- _WHAT IS ASKED_: Please find every line in the material below that contains the word "panel" and copy each of those lines. Case counts.
─── DATA
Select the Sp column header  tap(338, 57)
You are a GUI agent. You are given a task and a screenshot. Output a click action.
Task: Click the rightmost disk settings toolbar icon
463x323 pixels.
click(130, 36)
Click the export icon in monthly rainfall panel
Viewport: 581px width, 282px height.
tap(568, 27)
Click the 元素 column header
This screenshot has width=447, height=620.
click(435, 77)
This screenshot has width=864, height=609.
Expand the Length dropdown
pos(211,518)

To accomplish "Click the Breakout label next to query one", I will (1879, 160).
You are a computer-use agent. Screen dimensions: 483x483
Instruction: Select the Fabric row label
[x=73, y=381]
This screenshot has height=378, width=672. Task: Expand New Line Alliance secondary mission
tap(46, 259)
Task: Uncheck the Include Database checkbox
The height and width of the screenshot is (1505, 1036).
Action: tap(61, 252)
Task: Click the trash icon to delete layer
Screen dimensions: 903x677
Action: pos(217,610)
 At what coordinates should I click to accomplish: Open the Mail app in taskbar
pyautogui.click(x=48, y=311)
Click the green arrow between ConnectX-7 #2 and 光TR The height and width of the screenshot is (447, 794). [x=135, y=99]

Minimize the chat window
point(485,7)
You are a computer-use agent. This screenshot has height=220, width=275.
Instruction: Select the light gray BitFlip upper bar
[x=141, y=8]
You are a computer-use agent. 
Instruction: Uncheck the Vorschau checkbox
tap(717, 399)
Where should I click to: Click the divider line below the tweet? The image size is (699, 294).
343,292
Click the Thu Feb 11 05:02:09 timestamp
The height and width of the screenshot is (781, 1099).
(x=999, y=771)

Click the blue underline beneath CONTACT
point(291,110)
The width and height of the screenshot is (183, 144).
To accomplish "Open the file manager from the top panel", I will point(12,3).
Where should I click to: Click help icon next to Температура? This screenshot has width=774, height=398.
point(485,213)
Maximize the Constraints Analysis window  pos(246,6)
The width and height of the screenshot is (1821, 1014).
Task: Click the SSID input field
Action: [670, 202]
──────
- _ANSWER FOR THE TASK_:
Click the export icon in monthly rainfall panel
To accomplish "Open the file manager from the top panel", I will point(12,3).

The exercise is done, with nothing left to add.